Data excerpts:

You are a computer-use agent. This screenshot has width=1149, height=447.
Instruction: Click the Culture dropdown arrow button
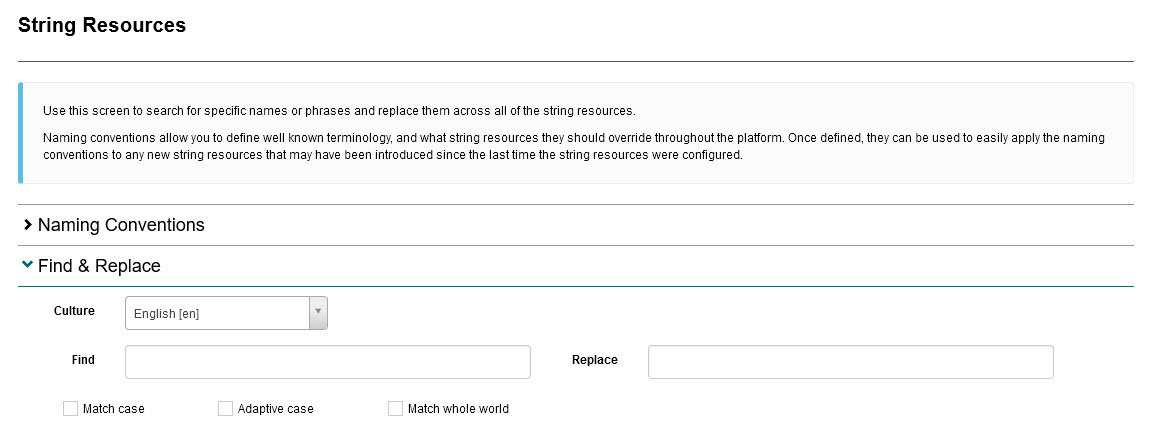click(x=318, y=313)
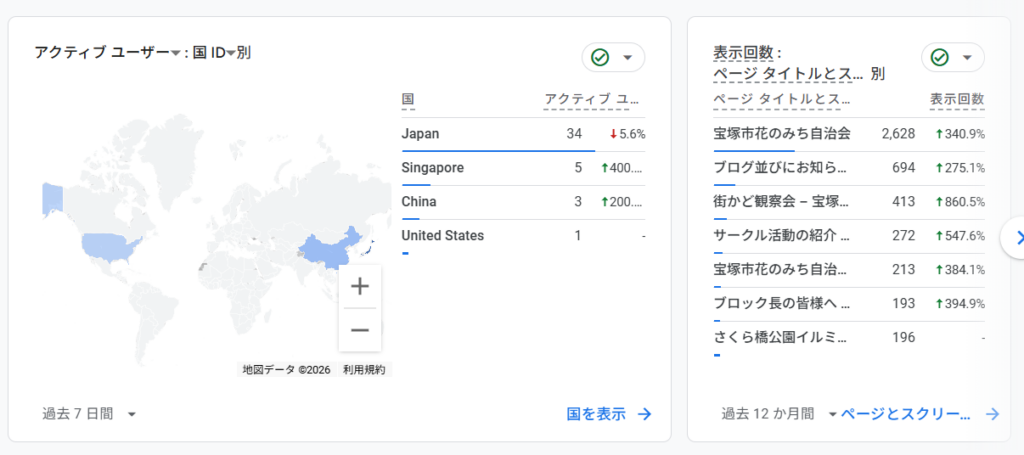This screenshot has width=1024, height=455.
Task: Open status dropdown arrow on users card
Action: pyautogui.click(x=627, y=57)
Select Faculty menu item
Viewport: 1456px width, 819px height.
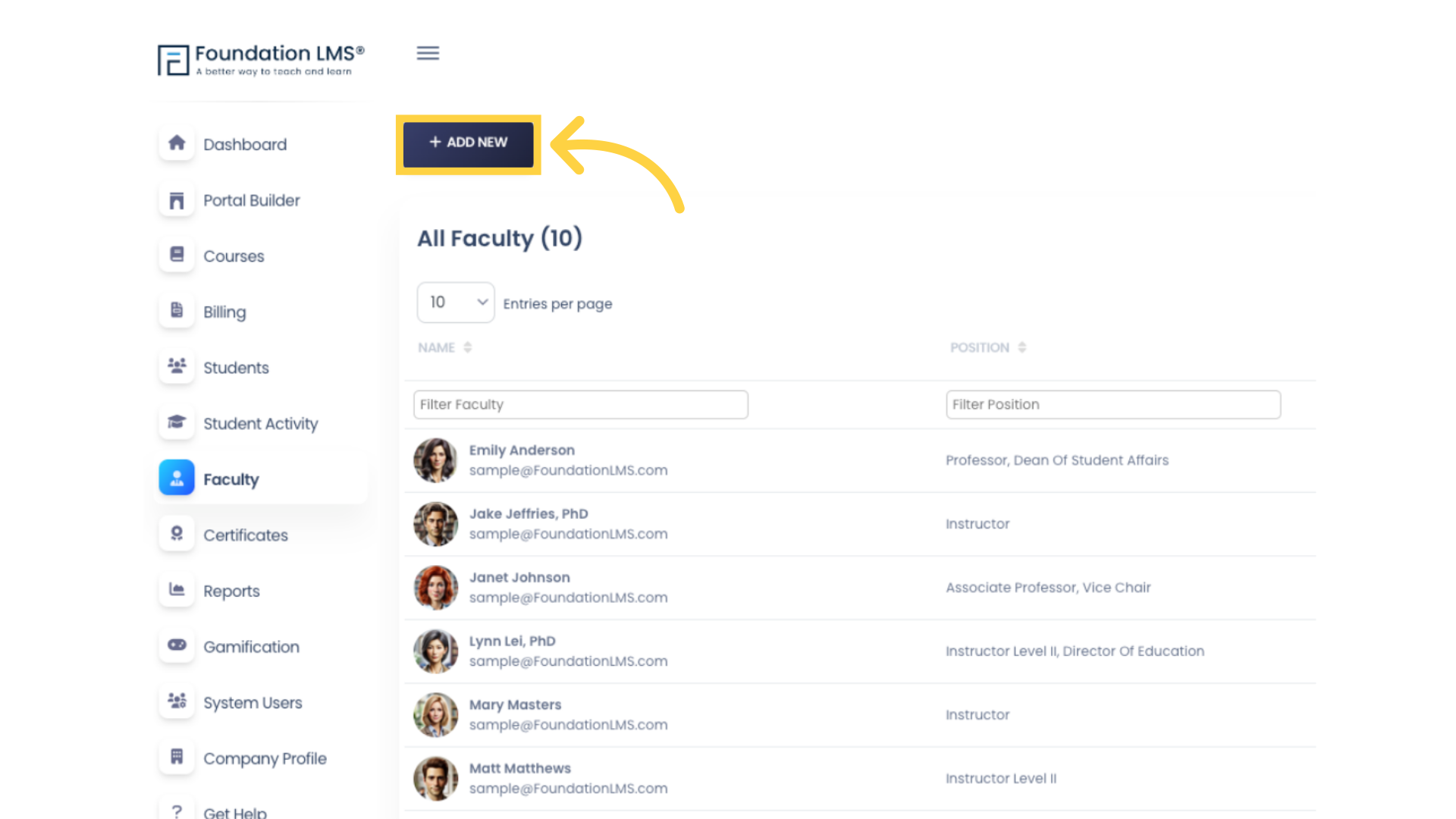[x=230, y=479]
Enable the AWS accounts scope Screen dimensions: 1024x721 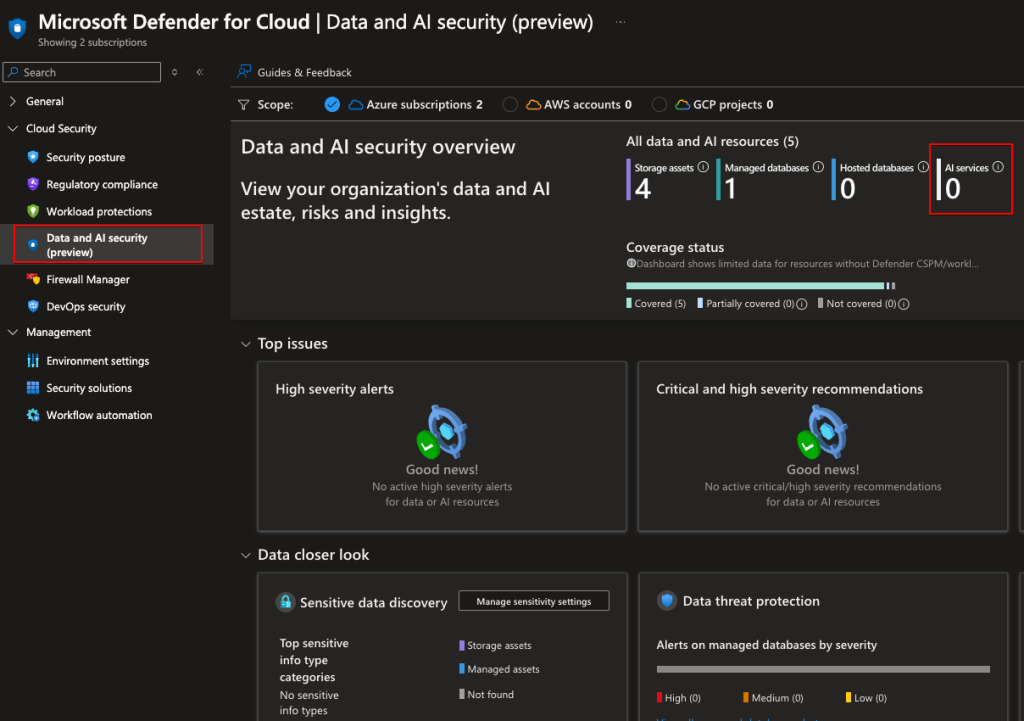(511, 104)
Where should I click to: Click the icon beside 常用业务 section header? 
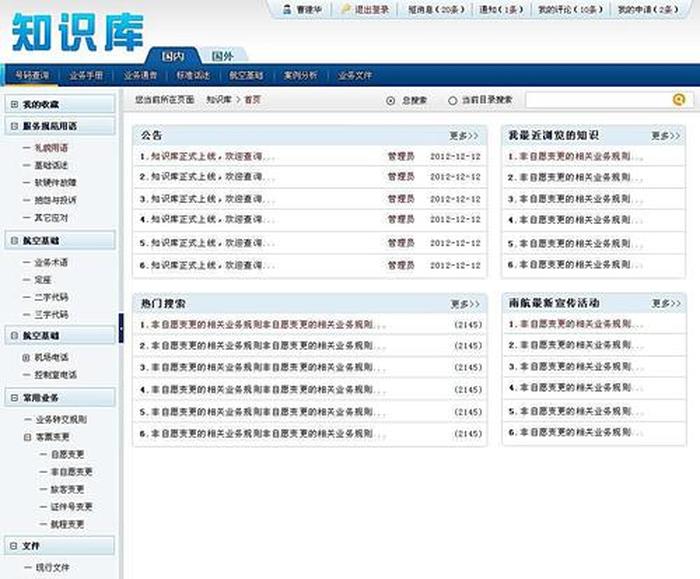(12, 397)
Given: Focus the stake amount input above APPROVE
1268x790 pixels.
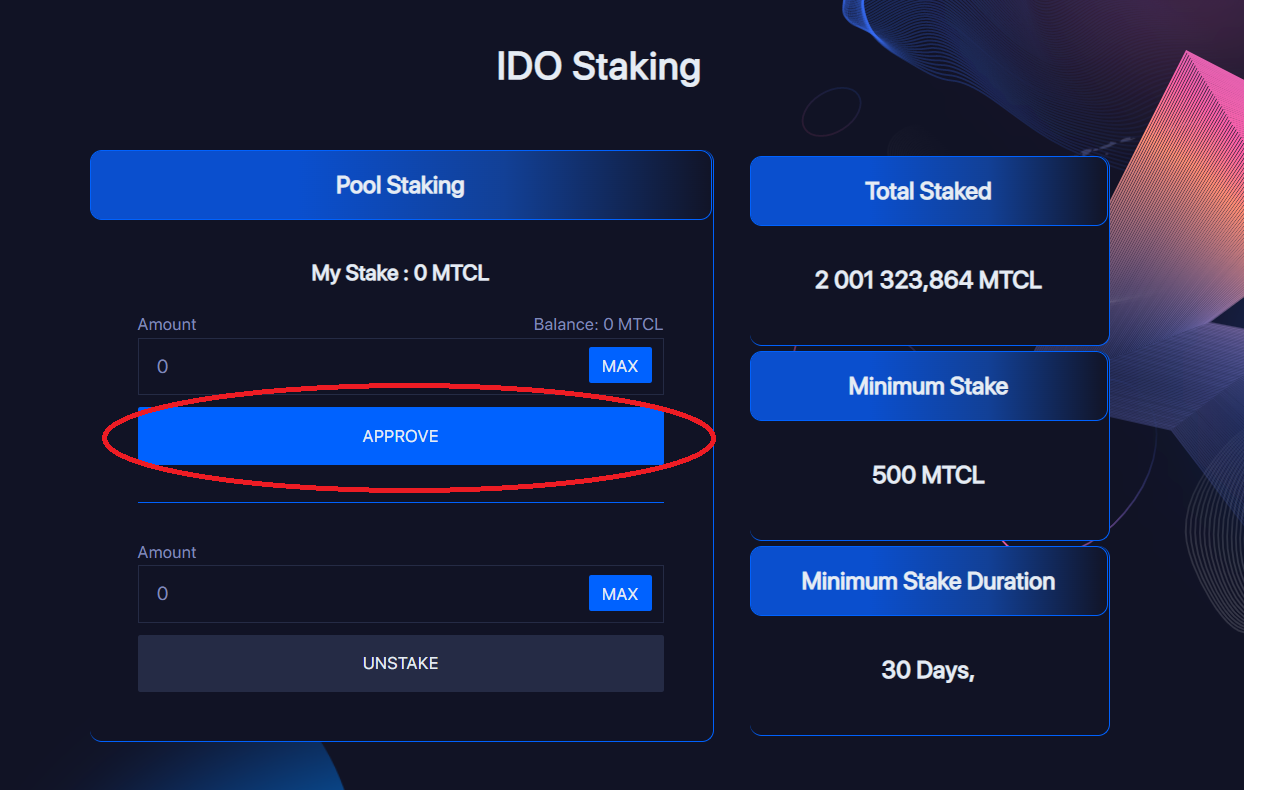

● WHAT TO WORK ON
From the line containing "Given: Focus the" down to the last line of the records above, repeat every line exactly and nothing else, dropping any pictures.

● ANSWER TO THIS TASK
Given: Focus the stake amount input above APPROVE
1268x790 pixels.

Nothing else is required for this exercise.